- Born: 1966 (age 58–59)

Academic background
- Education: BA, 1988, Columbia University PhD, 1997, University of Chicago
- Thesis: Regency government in early modern France: gender substitution and the construction of monarchical authority (1997)

Academic work
- Institutions: Vanderbilt University

= Katherine B. Crawford =

American historian

Katherine "Katie" B. Crawford (born 1966) is an American historian. She is the Cornelius Vanderbilt Professor of Women's and Gender Studies and History at Vanderbilt University.

==Early life and education==
Crawford was born in 1966. She earned her BA from Columbia University, PhD at the University of Chicago before accepting a Harper Postdoctoral Fellowship for two years.

==Career==
Upon ending her fellowship, Crawford accepted a position in Vanderbilt University's history department. She wrote her first book in 2004 called Perilous Performances: Gender and Regency in Early Modern France, which focused on how the French monarchy adapted to women rulers when the appointed King was unfit to serve. She discussed how the political environment shifted as women moved from a place of passiveness to ruling a patriarchal society.
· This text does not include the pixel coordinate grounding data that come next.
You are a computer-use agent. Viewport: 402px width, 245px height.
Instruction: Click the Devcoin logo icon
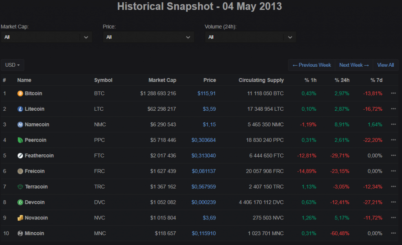pos(20,202)
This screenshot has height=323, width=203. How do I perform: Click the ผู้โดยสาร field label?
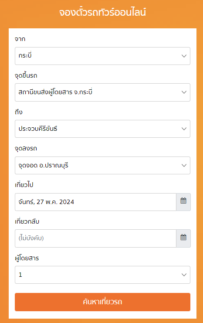[27, 258]
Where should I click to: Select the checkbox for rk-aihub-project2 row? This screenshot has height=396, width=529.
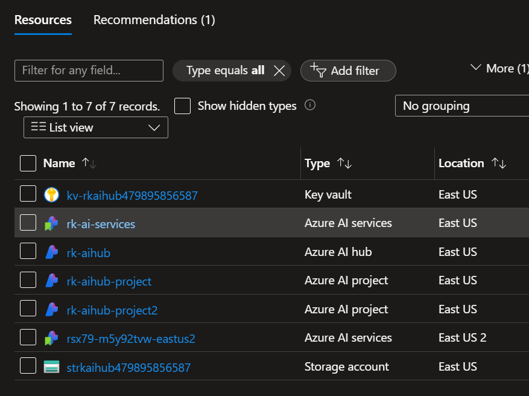pyautogui.click(x=28, y=309)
Her second book was published a few years later in 2007 as part of the New Approaches to European History series, and was titled European Sexualities, 1400-1800. The book was aimed at undergraduates and focused on many aspects of gender and sexuality such as; marriage and family, religion and sexuality, science and medicine, crime and social control, and deviancy and the culture of sex. Following the publication of her second book, Crawford was awarded the 2008 Jeffrey Nordhaus Award for Excellence in Undergraduate Teaching.

In 2010, Crawford published her third book The Sexual Culture of the French Renaissance, through the Cambridge University Press. The book focused on sexuality during the French Revolution. Seven years later, she was promoted to the Cornelius Vanderbilt Professor of Women's and Gender Studies and History at Vanderbilt.